Publicado em 19 Fevereiro 2019 | 176 Visualizações

A IBM aproveitou o evento Think 2019, palco onde apresenta todos os anos algumas das tendências mais disrutivas dos seus esforços de investigação, para alinhar cinco grandes tendências. Prometem mudar o que comemos, como comemos e com que consequências.

O crescimento da população mundial e o anunciado esgotamento do ecossistema alimentar como o conhecemos dão o mote. A inteligência artificial, a blockchain, o IoT e a cloud dão as fórmulas para reescrever a história e encontrar novas soluções, que prometem mudar radicalmente a cadeia de abastecimento alimentar nos próximos cinco anos, com inovações significativas.

A pergunta que se impõe é: como? A IBM traçou uma visão da forma como estas tecnologias vão impactar a alimentação mundial e identificou mudanças profundas em cinco momentos distintos, desde que as sementes chegam à terra, até à altura de nos livrarmos do lixo orgânico. É precisamente nestes cinco momentos que cientistas da empresa têm concentrado esforços para encontrar soluções novas e mais eficientes:  

Das sementes…

A big blue defende que «um gémeo digital da agricultura vai ajudar a alimentar uma população crescente recorrendo a menos recursos». Este digital twin, vai tirar partido da inteligência artificial para digitalizar todos os detalhes do processo agrícola (da qualidade do solo, às competências de condução de um trator, passando pelo preço do melão). Este será o caminho para prever com precisão a rentabilidade das colheitas e dar acesso a crédito bancário a agricultores que hoje estão excluídos dessa possibilidade, por estarem em zonas remotas ou pela sua escala, dando-lhes oportunidade para crescer, acredita a empresa.

Às colheitas…

«A blockchain irá impedir que os alimentos sejam desperdiçados». Para a IBM passa por esta tecnologia a capacidade de reduzir o desperdício alimentar e garantir que aos supermercados chegam produtos mais frescos, já que só ela terá capacidade para garantir que cada participante nesta cadeia de valor, dos agricultores aos fornecedores, vai «saber exatamente a quantidade que deve plantar, encomendar e enviar». Combinar blockchain, com dispositivos IoT e algoritmos de IA reforçará este potencial.

Às prateleiras….

«Mapear o microbioma irá proteger-nos das bactérias prejudiciais». Técnicas avançadas e soluções baseadas em IA vão acelerar e tornar mais barata a análise do comportamento dos micróbios que coexistem ao longo da cadeia de abastecimento alimentar. Isto irá traduzir-se numa melhoria significativa na segurança do que consumimos, defende a IBM.

À mesa…

«Sensores de IA irão detetar agentes patogénicos alimentares em casa», antecipa também a empresa. «Os agricultores, os processos de produção e os pontos de venda – em conjunto com os milhões de utilizadores domésticos – vão poder detetar sem esforço as bactérias perigosas dos alimentos». Num futuro onde caiba este cenário, a IBM acredita que estas ferramentas estarão disponíveis a partir de um simples telemóvel, ou outro dispositivo com sensores de IA. Os investigadores da empresa já estão a criar sensores de inteligência artificial capazes de detetarem agentes patogénicos transmitidos por alimentos. Espera-se que venham a contribuir para reduzir de dias para segundos os resultados de testes para identificar bactérias como a E. coli ou as Salmonellas.

Ao lixo…

«Um novo processo de reciclagem radical irá dar uma nova vida ao plástico antigo».

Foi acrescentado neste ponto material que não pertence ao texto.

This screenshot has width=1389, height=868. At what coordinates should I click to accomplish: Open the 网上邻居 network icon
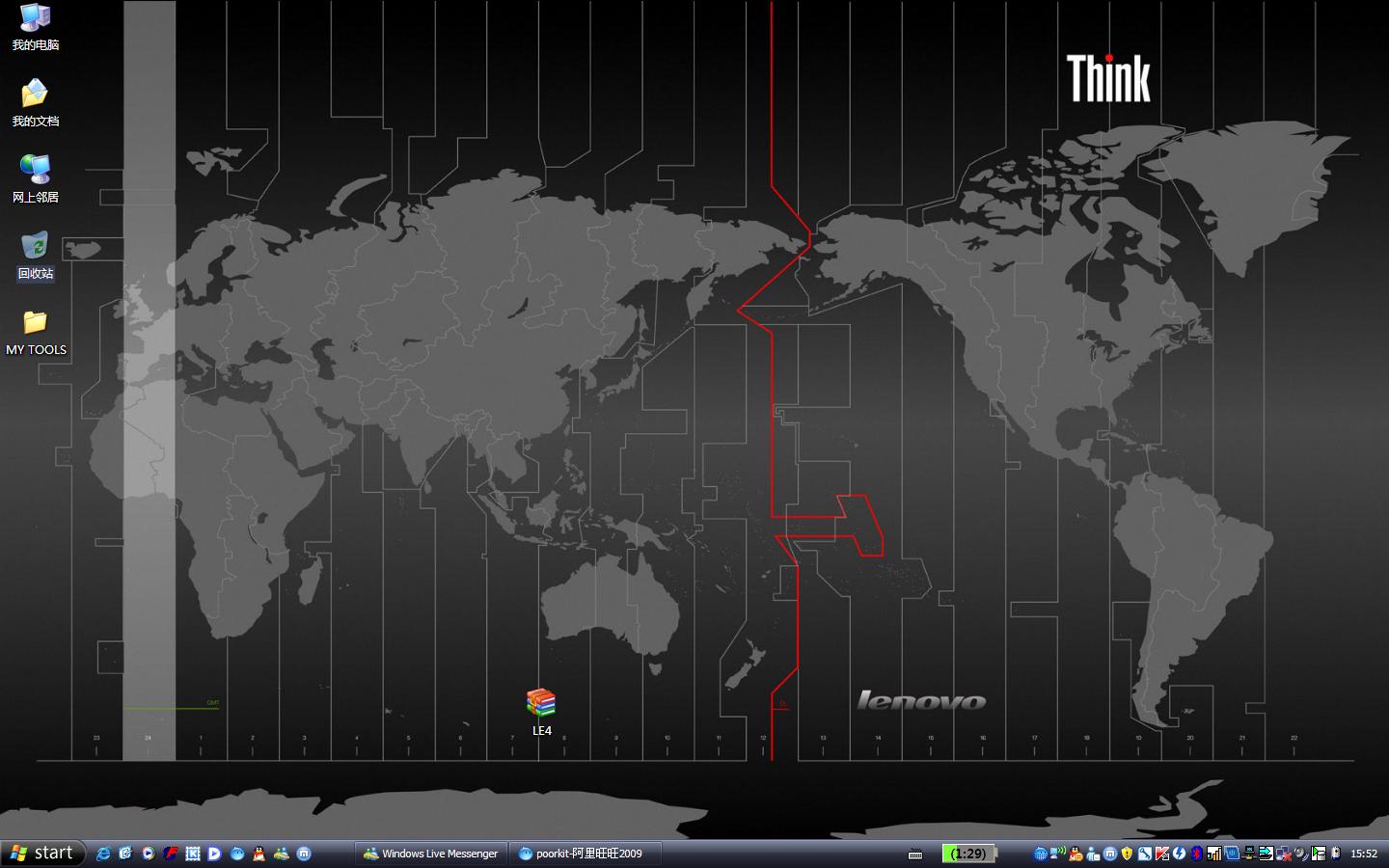(x=35, y=178)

Reciclar será cada vez mais a tendência, defende-se. De pacotes de leite, a caixas de bolachas, passando por sacos do supermercado e roupas e tudo graças a novas técnicas de reciclagem e a determinadas matérias-primas, como o poliamida, um tipo de plástico que permite reciclar tecido e dar-lhe uma nova utilidade. «Esta transição será impulsionada por inovações como o VolCat, um processo catalisador que digere certos plásticos (chamados poliamida) numa substância que pode ser alimentada diretamente nas máquinas de fabrico de plástico e fazer novos produtos», detalha a IBM.

A empresa também fez um vídeo onde se colocam «na mesa» os desafios que a alimentação mundial hoje representa e os caminhos que podem ajudar a resolvê-los.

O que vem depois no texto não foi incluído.